CHAMBERSBURG—Franklin County Commissioners Wednesday took a look at the county’s $162.9 million preliminary budget for 2021, which does not include a tax increase.

A preliminary budget offers a summary of revenue projections and expenses based on department requests, including capital and personnel expansion.

Historically, the preliminary budget is higher than the final budget, according to county officials.

The 2021 preliminary budget for all county departments and operations includes a 10 percent increase in health benefit costs and a required pension contribution of $2.4 million.

Last year’s budget was proposed at $163.6 million, but finalized at $157.9 million.

“Though each department and office puts forth thoughtful initial requests, the board provides guidance which will help to prioritize objectives,” said County Administrator Carrie Gray.

“We’re projected to finish 2020 with $12 million in reserves—90 days worth of expenses,” said Commissioner Dave Keller. “We like to be in that 60- to 90-day window to maintain operations until tax revenues come in in the spring.”

Keller said he proposes the 2021 budget without a tax increase by taking a “selective approach” to spending, with a focus on technology, information services and drug/alcohol abuse prevention.

“I think we can achieve a balanced budget by making use of our reserves,” Keller said.

“This is a big budget with a lot of moving parts. You never like to dip into funds and reserves,” said Commissioner John Flannery, adding ultimately, he agrees with Keller. “I’m confident we will be able to maintain a balanced budget through 2021.”

Commissioner Bob Ziobrowski, however, wasn’t convinced a zero tax increase is prudent in the longterm.
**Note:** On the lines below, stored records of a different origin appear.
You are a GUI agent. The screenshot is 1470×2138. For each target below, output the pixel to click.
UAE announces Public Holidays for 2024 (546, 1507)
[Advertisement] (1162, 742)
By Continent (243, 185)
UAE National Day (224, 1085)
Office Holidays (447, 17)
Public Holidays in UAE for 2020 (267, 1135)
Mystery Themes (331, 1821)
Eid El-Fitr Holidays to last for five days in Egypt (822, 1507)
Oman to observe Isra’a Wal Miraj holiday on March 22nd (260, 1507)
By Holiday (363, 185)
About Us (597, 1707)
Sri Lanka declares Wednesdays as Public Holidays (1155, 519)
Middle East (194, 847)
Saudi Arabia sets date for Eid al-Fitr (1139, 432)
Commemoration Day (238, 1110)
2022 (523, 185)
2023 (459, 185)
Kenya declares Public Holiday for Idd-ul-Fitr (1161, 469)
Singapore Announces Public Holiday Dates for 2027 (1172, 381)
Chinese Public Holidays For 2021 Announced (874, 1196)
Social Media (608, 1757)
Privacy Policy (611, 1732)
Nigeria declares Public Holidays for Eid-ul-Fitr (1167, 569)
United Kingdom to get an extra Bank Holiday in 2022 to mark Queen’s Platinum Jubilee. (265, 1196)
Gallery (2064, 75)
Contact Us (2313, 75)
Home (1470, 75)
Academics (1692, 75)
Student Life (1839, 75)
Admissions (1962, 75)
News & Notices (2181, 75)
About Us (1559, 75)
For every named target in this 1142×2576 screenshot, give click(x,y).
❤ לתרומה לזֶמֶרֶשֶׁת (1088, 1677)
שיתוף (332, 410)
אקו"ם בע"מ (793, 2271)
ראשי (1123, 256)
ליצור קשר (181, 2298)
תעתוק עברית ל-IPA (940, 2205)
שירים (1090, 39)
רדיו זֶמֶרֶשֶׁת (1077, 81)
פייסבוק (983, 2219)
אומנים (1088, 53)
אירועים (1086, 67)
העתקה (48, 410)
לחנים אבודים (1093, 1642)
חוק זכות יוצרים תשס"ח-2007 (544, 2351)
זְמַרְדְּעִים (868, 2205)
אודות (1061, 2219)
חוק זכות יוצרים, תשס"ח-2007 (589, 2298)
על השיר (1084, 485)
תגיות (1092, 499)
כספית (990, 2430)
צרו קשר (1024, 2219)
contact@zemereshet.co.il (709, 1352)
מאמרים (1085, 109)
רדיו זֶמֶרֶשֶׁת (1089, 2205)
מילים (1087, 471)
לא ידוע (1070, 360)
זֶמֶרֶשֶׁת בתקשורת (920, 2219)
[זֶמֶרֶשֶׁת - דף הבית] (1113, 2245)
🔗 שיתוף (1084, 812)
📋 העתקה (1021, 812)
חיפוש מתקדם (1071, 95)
“In the long-run, we’re going to have to raise taxes because in Pa., assessments don’t change. Mathematically, over the next 5 or 10 years, we will have to raise the millage rate or we will die on the vine,” Ziobrowski said, adding if taxes aren’t raised incrementally this year, next year could see an increase.

“I’d be comfortable raising taxes 1 mill this year rather than 2 mills next year,” he said. “I desire a 0 increase as well, but it’s the old, ‘do we fix the roof now or have to replace the building later’ metaphor.”

“I don’t think it’s inevitable,” Flannery said. “We have to be diligent about the way we spend money.”

Gray said her team will take another look at the budget and return to the board with the proposed budget Nov. 25. Final budget adoption is planned for Dec. 16.